• Assignment
Below are records; count the lines in them that hold "second" and give only the count.

• Stored data entries
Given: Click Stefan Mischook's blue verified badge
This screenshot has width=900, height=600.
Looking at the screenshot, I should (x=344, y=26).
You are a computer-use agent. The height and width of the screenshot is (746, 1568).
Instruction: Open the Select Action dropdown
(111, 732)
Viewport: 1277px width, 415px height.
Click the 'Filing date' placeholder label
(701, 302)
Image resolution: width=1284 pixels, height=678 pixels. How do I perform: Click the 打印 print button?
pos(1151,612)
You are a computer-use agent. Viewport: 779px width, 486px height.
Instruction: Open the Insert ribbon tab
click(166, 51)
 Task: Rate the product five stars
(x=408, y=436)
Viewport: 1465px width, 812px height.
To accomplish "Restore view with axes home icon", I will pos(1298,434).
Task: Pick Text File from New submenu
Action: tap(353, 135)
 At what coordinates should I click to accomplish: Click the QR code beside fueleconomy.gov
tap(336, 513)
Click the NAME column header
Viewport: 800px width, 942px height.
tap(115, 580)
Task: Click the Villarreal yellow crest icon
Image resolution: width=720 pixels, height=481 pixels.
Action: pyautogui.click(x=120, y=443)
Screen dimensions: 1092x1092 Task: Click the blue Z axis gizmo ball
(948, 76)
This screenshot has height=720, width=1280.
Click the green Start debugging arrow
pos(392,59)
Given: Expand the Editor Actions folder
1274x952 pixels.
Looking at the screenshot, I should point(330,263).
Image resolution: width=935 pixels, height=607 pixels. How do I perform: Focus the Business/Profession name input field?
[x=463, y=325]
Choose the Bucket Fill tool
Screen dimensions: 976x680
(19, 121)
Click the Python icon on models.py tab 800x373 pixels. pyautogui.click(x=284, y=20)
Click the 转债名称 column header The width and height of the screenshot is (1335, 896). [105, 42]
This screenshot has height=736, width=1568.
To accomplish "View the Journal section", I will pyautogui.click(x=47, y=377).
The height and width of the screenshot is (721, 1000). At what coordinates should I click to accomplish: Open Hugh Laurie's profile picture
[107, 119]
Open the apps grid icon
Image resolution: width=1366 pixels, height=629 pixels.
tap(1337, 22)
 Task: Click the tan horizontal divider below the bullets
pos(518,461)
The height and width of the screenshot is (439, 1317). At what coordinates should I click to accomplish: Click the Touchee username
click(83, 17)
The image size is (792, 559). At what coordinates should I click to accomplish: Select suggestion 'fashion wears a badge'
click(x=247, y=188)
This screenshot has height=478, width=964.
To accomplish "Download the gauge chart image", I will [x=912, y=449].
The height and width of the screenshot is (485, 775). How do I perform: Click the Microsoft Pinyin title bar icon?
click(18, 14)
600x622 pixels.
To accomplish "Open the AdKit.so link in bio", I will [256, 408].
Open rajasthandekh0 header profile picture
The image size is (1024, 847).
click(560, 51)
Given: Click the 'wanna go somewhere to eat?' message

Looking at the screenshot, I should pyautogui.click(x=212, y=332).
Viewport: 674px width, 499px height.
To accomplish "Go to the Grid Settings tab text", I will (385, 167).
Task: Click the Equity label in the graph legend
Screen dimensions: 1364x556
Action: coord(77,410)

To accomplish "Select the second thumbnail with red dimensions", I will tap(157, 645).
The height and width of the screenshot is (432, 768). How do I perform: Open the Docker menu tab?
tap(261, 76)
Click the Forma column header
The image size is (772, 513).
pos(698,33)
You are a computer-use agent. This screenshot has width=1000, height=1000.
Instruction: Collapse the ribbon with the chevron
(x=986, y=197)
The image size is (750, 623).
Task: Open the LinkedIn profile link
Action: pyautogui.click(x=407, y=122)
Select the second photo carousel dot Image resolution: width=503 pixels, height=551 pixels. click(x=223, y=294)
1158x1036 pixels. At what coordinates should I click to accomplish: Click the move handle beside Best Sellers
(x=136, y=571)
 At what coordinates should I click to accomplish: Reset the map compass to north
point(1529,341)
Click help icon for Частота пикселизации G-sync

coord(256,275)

• The answer
2